(LISTED RECORDS):
● ● ● ● ●
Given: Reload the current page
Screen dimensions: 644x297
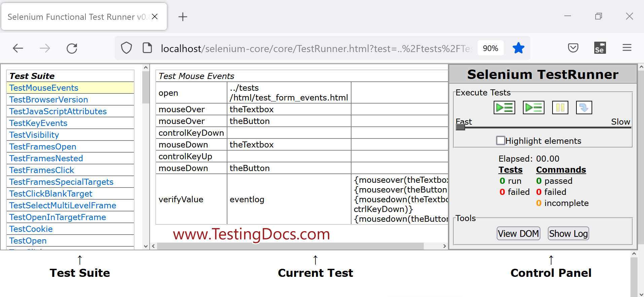Looking at the screenshot, I should point(72,48).
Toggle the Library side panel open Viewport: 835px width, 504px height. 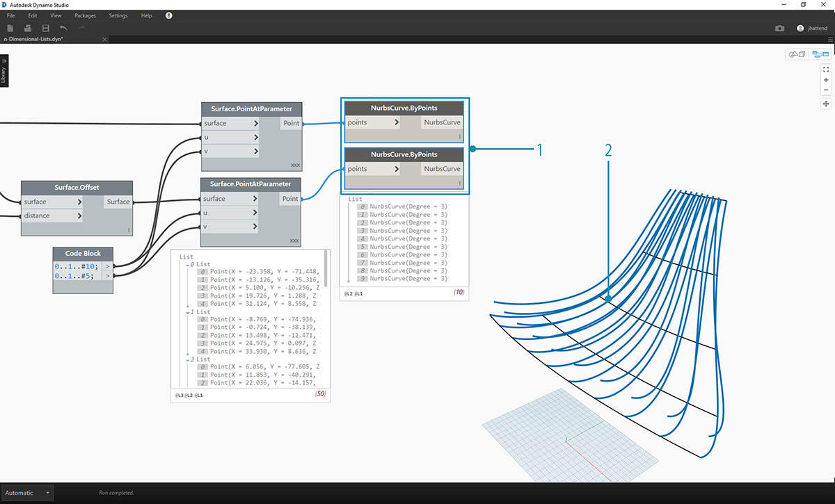pyautogui.click(x=4, y=71)
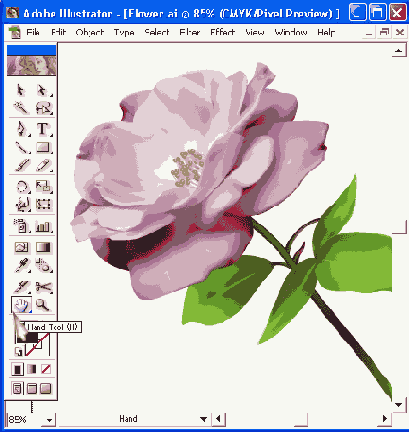The height and width of the screenshot is (432, 409).
Task: Select the Type tool
Action: click(x=43, y=129)
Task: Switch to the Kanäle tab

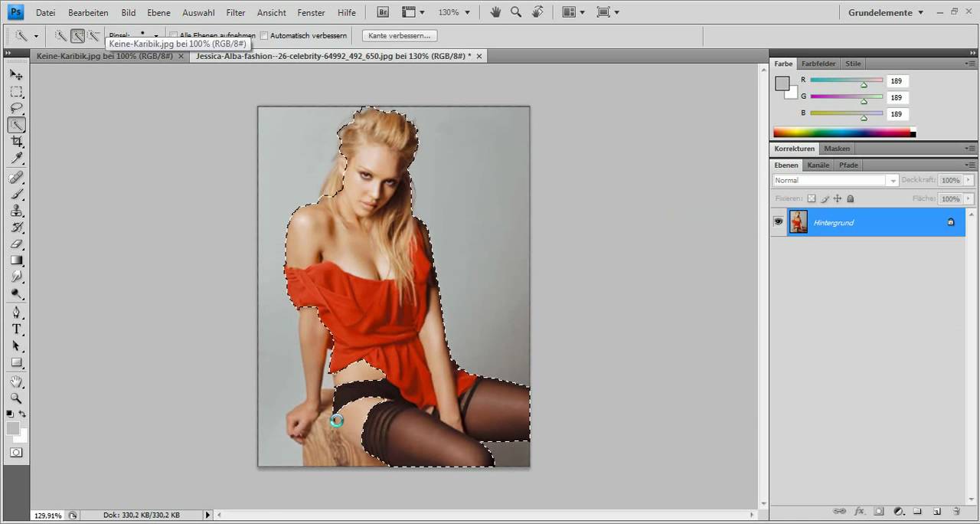Action: coord(818,165)
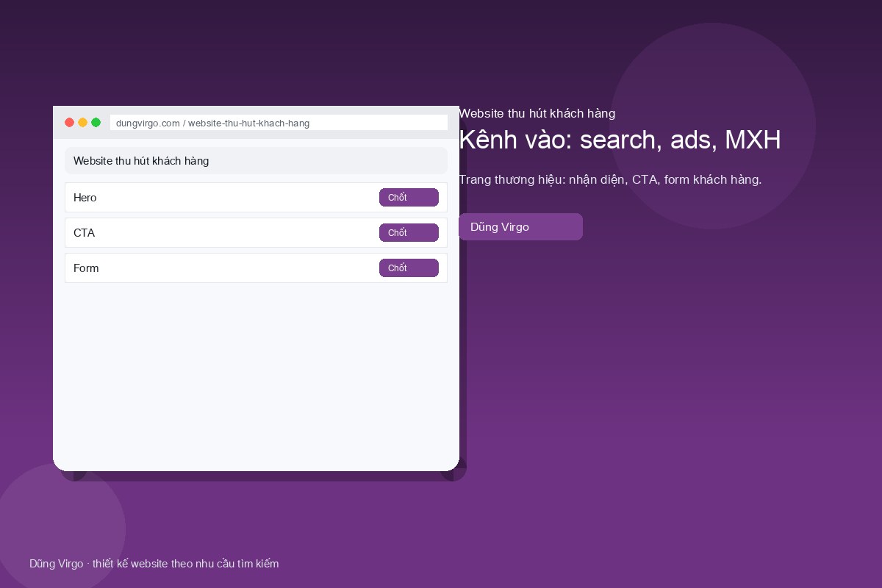
Task: Select the CTA row label
Action: point(85,233)
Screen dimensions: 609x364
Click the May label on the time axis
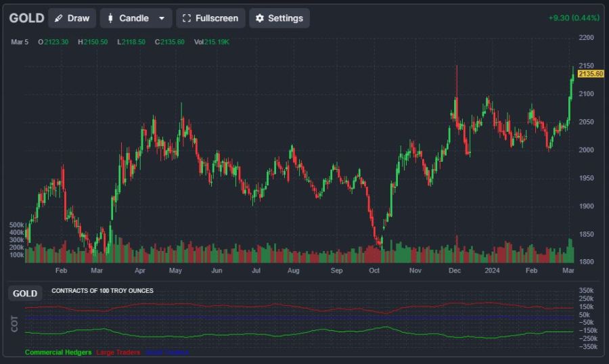click(175, 271)
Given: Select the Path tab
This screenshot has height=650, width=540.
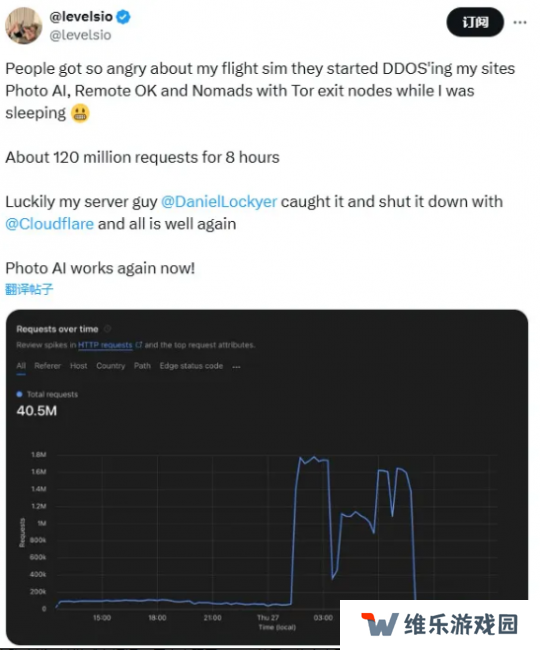Looking at the screenshot, I should [142, 366].
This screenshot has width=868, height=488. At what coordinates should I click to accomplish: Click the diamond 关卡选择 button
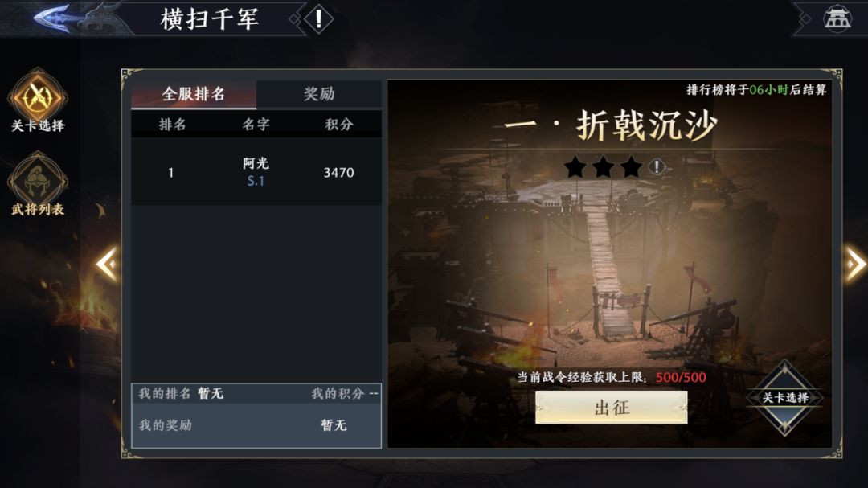click(785, 397)
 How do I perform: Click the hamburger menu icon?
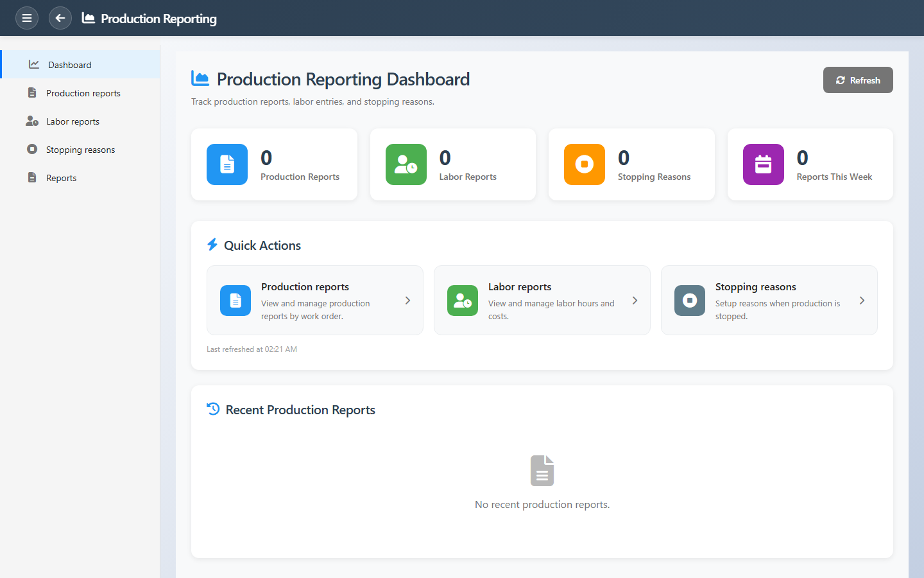pos(27,18)
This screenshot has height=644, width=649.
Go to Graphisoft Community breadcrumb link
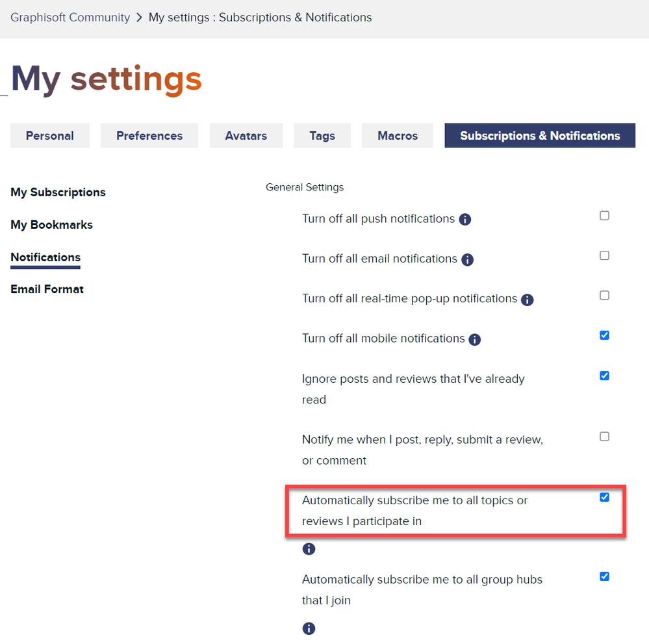coord(70,18)
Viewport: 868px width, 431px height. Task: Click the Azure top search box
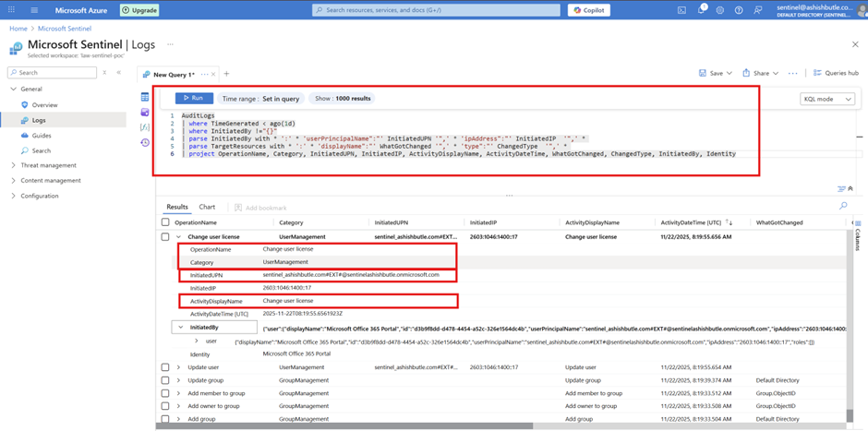click(436, 10)
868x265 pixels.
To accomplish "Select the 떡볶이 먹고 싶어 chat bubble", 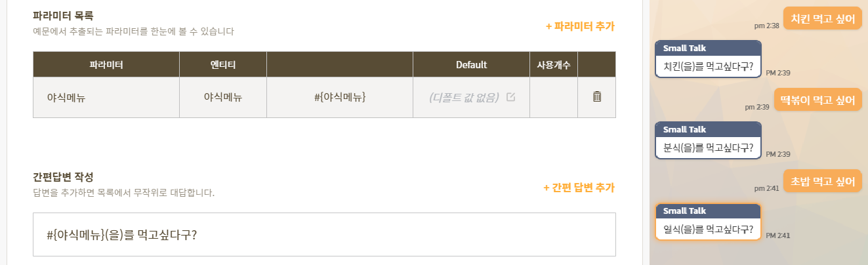I will point(817,100).
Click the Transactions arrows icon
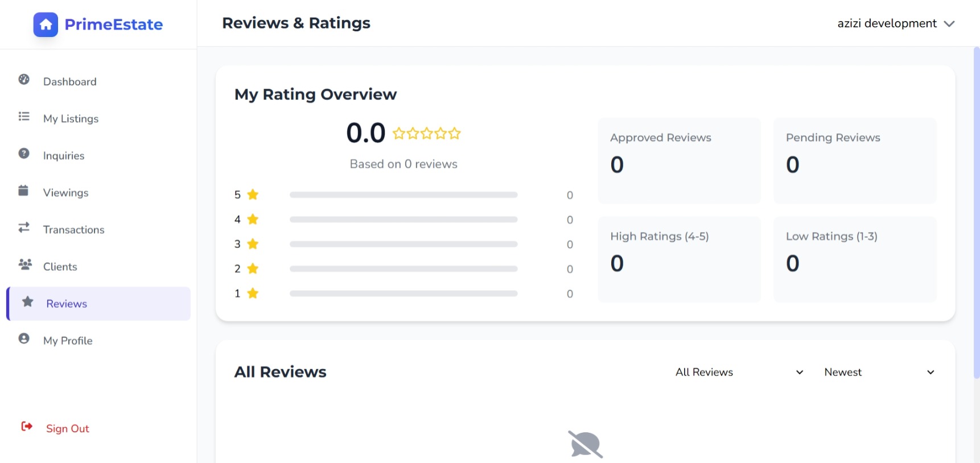Screen dimensions: 980x463 pyautogui.click(x=24, y=228)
● ● ● ● ●
(WHAT TO PRODUCE):
Only one thing is wanted in reply: the number of lines in the entries that hold the string "Given".

(TASK OUTPUT):
2